During an announcement at Victoria Park Station Tuesday morning, Mayor John Tory, TTC CEO Andy Byford and TTC Chair Josh Colle outlined the details of the TTC's plan to expand the use of debit and credit payment options at all 69 stations in the new year.

Riders are already able to use plastic to buy monthly metro passes but starting Jan. 1, debit and credit can also be used to buy 10 or more tokens or tickets as well as day and weekly metro passes.

"This is a long-awaited step forward," Mayor Tory told reporters Tuesday.

“In a global city like Toronto, the idea that most transactions would have to take place with cash is something that is almost prehistoric.
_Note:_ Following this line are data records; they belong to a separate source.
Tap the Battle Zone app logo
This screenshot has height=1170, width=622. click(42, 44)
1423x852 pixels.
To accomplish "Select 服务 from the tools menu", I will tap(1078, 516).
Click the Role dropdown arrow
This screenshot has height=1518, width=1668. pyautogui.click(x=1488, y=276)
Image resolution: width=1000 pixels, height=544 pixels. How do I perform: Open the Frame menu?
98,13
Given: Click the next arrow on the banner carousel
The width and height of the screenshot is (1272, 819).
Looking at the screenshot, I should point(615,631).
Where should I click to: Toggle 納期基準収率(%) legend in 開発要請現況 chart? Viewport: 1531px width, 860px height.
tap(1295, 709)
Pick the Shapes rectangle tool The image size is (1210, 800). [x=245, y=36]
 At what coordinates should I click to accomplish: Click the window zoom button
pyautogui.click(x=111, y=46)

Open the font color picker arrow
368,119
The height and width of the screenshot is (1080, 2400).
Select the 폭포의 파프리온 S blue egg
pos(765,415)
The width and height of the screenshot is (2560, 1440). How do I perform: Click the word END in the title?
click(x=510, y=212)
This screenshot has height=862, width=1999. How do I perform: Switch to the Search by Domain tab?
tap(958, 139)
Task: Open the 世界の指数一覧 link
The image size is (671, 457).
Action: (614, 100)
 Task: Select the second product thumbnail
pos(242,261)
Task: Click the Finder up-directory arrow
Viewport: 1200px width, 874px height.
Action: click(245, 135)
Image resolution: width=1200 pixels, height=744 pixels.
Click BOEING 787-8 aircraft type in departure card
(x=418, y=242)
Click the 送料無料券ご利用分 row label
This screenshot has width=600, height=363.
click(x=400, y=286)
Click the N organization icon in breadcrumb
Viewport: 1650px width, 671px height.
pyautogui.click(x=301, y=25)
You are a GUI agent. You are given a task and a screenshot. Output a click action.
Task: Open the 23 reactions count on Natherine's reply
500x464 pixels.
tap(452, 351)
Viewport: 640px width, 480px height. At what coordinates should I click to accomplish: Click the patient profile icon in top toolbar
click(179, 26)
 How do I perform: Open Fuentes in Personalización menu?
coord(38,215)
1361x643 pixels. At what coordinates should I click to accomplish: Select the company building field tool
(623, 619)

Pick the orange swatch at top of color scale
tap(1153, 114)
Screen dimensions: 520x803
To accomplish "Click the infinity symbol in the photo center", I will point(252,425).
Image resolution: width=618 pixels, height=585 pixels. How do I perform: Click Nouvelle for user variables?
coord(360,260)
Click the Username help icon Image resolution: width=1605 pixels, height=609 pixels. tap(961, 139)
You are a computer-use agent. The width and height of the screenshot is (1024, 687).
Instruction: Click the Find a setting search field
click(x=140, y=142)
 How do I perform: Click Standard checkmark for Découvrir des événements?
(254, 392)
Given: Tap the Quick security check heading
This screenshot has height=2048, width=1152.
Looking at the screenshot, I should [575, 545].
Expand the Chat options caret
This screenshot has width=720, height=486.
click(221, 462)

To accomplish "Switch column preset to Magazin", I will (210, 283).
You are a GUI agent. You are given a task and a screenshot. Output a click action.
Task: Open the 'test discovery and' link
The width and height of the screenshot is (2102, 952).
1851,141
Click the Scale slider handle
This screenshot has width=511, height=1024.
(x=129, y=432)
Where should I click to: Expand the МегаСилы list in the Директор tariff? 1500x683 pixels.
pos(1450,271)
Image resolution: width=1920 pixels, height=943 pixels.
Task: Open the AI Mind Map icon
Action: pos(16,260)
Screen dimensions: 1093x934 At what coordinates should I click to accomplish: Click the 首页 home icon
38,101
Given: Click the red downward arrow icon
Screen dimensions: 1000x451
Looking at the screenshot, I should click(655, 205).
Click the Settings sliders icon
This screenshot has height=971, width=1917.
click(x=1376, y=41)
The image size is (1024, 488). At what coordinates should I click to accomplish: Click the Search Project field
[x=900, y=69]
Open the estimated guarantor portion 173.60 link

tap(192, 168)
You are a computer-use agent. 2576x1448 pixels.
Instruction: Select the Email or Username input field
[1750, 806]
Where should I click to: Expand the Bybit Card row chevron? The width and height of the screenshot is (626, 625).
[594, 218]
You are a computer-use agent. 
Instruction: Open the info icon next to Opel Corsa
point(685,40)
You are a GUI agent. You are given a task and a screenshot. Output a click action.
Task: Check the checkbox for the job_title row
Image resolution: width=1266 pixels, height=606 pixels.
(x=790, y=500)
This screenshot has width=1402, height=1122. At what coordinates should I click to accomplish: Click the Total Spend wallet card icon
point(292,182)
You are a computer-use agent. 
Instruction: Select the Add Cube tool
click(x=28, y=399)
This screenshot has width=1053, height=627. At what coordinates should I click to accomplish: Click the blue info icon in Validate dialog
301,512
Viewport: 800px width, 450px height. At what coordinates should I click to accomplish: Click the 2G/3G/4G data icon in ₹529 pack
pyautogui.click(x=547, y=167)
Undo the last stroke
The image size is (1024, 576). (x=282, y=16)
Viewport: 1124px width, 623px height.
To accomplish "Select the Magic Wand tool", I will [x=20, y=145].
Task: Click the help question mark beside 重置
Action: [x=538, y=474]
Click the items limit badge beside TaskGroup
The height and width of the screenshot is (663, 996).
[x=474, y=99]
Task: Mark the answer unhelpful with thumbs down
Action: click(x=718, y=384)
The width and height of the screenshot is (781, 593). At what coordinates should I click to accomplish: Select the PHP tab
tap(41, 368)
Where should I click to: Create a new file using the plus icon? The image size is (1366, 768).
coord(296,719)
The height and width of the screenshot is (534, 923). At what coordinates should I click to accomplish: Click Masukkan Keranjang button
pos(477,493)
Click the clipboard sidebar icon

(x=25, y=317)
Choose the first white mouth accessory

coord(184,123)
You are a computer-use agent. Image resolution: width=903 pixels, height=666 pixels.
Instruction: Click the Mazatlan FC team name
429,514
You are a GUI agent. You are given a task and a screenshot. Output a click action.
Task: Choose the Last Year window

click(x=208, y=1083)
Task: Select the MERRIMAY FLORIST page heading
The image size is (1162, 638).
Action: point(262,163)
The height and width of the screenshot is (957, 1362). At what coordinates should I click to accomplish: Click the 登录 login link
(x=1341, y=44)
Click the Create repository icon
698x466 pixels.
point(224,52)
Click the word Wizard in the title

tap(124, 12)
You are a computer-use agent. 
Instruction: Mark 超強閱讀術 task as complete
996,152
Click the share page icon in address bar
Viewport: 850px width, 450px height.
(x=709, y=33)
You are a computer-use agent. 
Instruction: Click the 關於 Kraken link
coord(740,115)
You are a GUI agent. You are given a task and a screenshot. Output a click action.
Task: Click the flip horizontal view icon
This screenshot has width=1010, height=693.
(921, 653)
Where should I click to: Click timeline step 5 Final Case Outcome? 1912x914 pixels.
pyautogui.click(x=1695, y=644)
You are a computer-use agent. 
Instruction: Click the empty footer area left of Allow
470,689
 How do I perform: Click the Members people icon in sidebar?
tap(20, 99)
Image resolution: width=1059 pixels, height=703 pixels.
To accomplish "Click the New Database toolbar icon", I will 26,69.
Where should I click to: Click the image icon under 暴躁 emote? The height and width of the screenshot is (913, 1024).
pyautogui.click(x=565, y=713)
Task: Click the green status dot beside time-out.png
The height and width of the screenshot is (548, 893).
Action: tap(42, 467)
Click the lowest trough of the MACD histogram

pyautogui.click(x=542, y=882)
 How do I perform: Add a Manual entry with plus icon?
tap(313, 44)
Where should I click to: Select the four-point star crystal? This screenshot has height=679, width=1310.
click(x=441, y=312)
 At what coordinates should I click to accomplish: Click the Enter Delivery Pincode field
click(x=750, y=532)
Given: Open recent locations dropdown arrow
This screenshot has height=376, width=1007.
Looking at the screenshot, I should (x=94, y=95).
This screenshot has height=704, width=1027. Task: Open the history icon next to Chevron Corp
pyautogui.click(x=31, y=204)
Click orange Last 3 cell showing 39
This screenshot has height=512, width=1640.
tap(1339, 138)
We need to make riding the rocket and using the transit system more convenient and easier for people.”

The TTC said it has decided not to allow credit and debit payments for individual fares just yet.

“If you can buy a single token with a credit card, that would just mean we would have enormous lineups,” Byford told reporters. “That would be counterproductive.”

However the commission will also be exploring a 'wave and pay' system for individual fares next summer.

Ultimately the TTC hopes to phase out tokens, tickets and passes altogether once Presto is available at all subway stations and inside all buses and streetcars.

“We are pushing on Presto. We’ve got it rolled out in a lot of the system,” Colle said.

“We are not going quickly enough and so we are pushing both Andy Byford and his team and Metrolinx... to make sure it is in place and rolled out quickly, especially in light of the Pam Am Games coming.”

Presto has already been fully implemented on a number of transit systems in the GTA, as well as on GO Transit and Ottawa’s transit system.

However Byford said implementing it throughout the TTC is more complex due to its “multimodal system.”

Although he admitted the process has been slow, Byford said he is glad that Toronto was not the “guinea pig.”

“There were teething problems with Presto when it went live in Ottawa,” he said.

Byford said that the TTC hopes to equip 14 more stations with Presto within the next year. The goal, he said, is to install Presto card readers in all subway stations and inside each of the city’s buses over the next two years.